Phnom Penh, Cambodia – An international tribunal has convened in Cambodia to judge atrocities committed by the Khmer Rouge regime that killed an estimated 1.7 million people in the 1970s. She finished her job Thursday after spending $337 million and 16 years to convict just three men of crimes.
At its last session, the court, with UN assistance, rejected an appeal by Khieu Samphan, the last surviving leader of the Khmer Rouge government that ruled Cambodia from 1975 to 1979. He was convicted in 2018 of genocide and crimes against humanity. and war crimes and life imprisonment, a sentence that was reaffirmed Thursday.
He appeared in court Thursday in a white windbreaker, sat in a wheelchair, wears a face mask and listened to the proceedings on a pair of headphones. Seven judges attended.
Khieu Samphan was the group’s nominal head of state, but in his defense of the trial, he denied having real decision-making powers when the Khmer Rouge carried out a reign of terror to establish a utopian farming community, causing Cambodians to die from execution, starvation, and inadequate medical care. He was ousted from power in 1979 by invading the neighboring communist state of Vietnam.
“No matter what you decide, I will die in prison,” Khieu Samphan said in the final appeal statement to the court last year. “I will die always remembering the suffering of my Cambodian people. I will die when I see that I am alone before you. I am judged symbolically and not by my actual actions as an individual.”
In his appeal, he alleged that the court made errors in legal process and interpretation and acted unfairly, objections to more than 1,800 points.
But the court noted Thursday that his appeal did not directly question the facts of the case as presented in court. She rejected almost all of the arguments raised by Khieu Samphan, admitting error and retracting her judgment on one minor point. The court said it found that the vast majority of Khieu Samphan’s arguments were “unfounded,” and that many of them were “alternative interpretations of the evidence.”
The court declared that its verdict of several hundred pages would be official when published, and ordered the return of Khieu Samphan to the specially constructed prison where he was held. He was arrested in 2007.
Thursday’s ruling makes little practical difference. Khieu Samphan is 91 years old and is already serving another life sentence for being convicted in 2014 of crimes against humanity linked to the forced transfers and disappearances of large numbers of people.

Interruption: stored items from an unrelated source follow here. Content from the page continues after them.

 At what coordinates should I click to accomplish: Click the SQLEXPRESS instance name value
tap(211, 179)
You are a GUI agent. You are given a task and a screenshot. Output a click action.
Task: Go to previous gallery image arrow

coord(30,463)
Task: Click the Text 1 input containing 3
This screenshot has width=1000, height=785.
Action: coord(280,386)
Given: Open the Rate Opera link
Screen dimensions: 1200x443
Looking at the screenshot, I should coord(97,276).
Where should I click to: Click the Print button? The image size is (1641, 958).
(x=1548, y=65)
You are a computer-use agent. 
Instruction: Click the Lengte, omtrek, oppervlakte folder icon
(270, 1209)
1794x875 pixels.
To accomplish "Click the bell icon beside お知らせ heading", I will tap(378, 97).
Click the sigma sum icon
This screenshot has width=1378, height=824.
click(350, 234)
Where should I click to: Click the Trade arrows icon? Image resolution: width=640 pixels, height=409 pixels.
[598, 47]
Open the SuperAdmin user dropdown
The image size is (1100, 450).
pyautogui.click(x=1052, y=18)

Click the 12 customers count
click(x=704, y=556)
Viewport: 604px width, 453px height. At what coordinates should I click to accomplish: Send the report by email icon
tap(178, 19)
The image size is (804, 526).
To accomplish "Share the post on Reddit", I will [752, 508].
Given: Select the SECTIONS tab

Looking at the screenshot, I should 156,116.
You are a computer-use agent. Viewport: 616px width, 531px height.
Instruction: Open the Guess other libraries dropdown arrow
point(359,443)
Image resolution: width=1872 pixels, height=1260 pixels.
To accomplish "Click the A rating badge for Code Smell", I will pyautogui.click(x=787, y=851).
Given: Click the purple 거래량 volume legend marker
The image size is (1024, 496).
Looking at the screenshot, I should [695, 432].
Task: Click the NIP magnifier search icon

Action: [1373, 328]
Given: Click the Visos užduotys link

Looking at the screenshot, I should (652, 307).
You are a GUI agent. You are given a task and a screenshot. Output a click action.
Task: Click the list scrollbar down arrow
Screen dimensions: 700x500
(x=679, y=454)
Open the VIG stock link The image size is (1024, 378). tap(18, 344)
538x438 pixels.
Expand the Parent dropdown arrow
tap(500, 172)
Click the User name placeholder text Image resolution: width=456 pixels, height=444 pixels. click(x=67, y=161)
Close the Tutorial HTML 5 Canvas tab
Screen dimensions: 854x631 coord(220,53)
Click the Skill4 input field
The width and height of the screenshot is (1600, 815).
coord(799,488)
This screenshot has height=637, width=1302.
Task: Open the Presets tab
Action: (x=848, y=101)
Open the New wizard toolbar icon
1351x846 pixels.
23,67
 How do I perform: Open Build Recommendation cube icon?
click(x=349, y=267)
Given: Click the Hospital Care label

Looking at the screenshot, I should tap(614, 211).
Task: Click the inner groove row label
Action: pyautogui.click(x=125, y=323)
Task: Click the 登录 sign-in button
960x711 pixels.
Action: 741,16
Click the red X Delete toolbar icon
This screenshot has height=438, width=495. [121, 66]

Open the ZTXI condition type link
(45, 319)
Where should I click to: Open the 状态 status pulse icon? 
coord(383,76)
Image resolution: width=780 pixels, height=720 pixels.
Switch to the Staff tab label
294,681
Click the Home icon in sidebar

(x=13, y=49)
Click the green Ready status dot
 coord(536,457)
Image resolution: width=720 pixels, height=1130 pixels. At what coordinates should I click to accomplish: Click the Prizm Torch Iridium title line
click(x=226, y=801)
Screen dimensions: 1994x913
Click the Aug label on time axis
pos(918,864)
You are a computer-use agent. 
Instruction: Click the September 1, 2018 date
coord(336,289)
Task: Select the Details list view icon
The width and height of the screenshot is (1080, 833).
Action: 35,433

The other accused Nun Chea, the Khmer Rouge’s second leader and chief ideologist, was convicted twice and sentenced to the same life imprisonment. Non Chea passed away in 2019 at the age of 93.
The court’s only other conviction was that of Kaeng Jiek Eve, also known as Dutch, who was the commander of Tuol Sleng Prison, where nearly 16,000 people were tortured before being led to death. Deutch was convicted in 2010 of crimes against humanity, murder and torture and died in 2020 at the age of 77 while serving a life sentence.
The real Khmer Rouge president, Pol Pot, has escaped justice. He died in the bush in 1998 at the age of 72, while the remnants of his movement were fighting its last battles in the guerrilla war that it launched after losing power.
Only the trials of the other defendants were not completed. The former foreign minister of the Khmer Rouge, Ieng Sari, died in 2013, his wife, former Minister of Social Affairs Ieng Thirith, was deemed unfit to stand trial for dementia in 2011 and died in 2015.
Four other suspects, middle-ranking Khmer Rouge leaders, escaped trial due to a split among the court’s judges.
Heather Ryan, who has spent 15 years pursuing the Open Society Justice Initiative court, said the court has succeeded in providing a certain level of accountability.
“The amount of time, money, and effort that went into reaching this limited goal may be disproportionate to the goal,” she said in a video interview from her home in Boulder, Colorado.
But she praised the conduct of the trials “in the country where the atrocities took place and where people were able to pay much more attention and gather information about what was happening in court than if the court was in The Hague or elsewhere.” The Hague in the Netherlands hosts the World Court and the International Criminal Court.
The court’s legacy goes beyond individual convictions, said Craig Echison, who has studied and written on the Khmer Rouge, and was the head of investigations for the prosecution’s office at the court from 2006 to 2012.
“The court has successfully attacked the Khmer Rouge’s longstanding impunity, showing that although it may take a long time, the law can catch up with those who commit crimes against humanity,” he said.